> _作業指示_:
以下に示すKurasuとコーヒーをめぐるインタビュー記事を、最後の文の後から書き進めてください。

── 出典

そんな生後5か月検診の帰り道、Kurasu Ebisugawaにふらっと立ち寄ったときのことは今でも忘れられません。エアロプレスで淹れてもらったデカフェのラテを飲んで、「コーヒーってこんなにおいしいものだったんだ!」と驚きました。
それからすっかりハマってしまって、子育ての息抜きにKurasuに通うようになりました。当時はコロナ禍でお店も空いていて、落ち着いた店内でゆっくりコーヒーを飲む時間はかけがえのないものでした。私がコーヒーラバーになったのは、Kurasuのおかげなんです。
——その流れで、お客さんとしてだけでなく、仕事としても関わるように?
いえ、Kurasuに仕事として関わるようになるのはもっと後のことです。しばらく子育ての合間にときどきKurasu Ebisugawaに通う日々が続いて、数年後に私は第二子を妊娠・出産しました。

────
── 提供データ

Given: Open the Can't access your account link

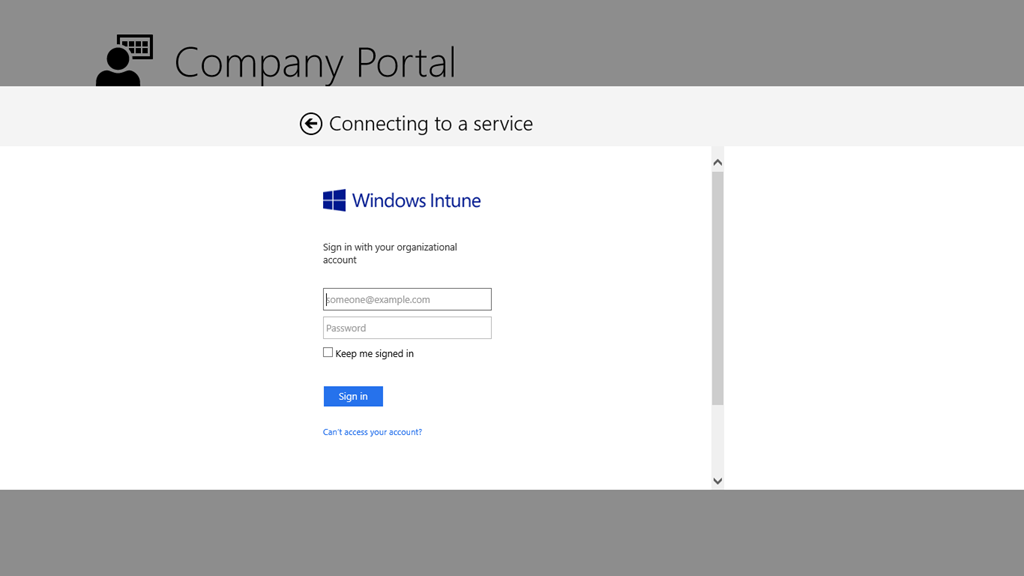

────

> _最終結果_:
第一子のときと違い、非常に安定した精神状態で穏やかに子どもを産めたことで、心身ともに回復も早く、自信がつきました。さらに、二人目ということもあって、子育てに対して心の余裕が持てていました。それで、「これなら外に出て仕事ができる。人生の休息時間はもう終わり、今こそ頑張るときだ!」と感じたのです。
そのときなんとなくWantedlyを見ると、Kurasuの求人がありました。ストーリー記事を読んでみると、Ebisugawaで見かけたことのあったAyakaさんがなんと出産されていて、経営メンバーとして事業を引っ張っておられて。「こんな重要なポジションにいる人が出産して子連れで出勤できる会社なら、私も仕事ができるかも」と思い、「話を聞きにいきたい」ボタンを押しました。
その後、Yozoさんとオンライン面談をし、「オリジナル商品の企画に興味はありますか」と打診されました。商品づくり、企画、バイイング……どれも経験がある、得意分野です。プライベートで通っていた好きなお店でこんなドンピシャな仕事ができるなんて、と胸が躍りました。
ほかのメンバーともオンラインで話し、一人ひとりタイプは違うものの、みんなが自然体で働いている素敵な会社だと感じて、2024年2月から業務委託としてジョインすることにしました。
Kurasuのアイデンティティをどのように体現するか
——Kurasuではどのような業務を担当していますか。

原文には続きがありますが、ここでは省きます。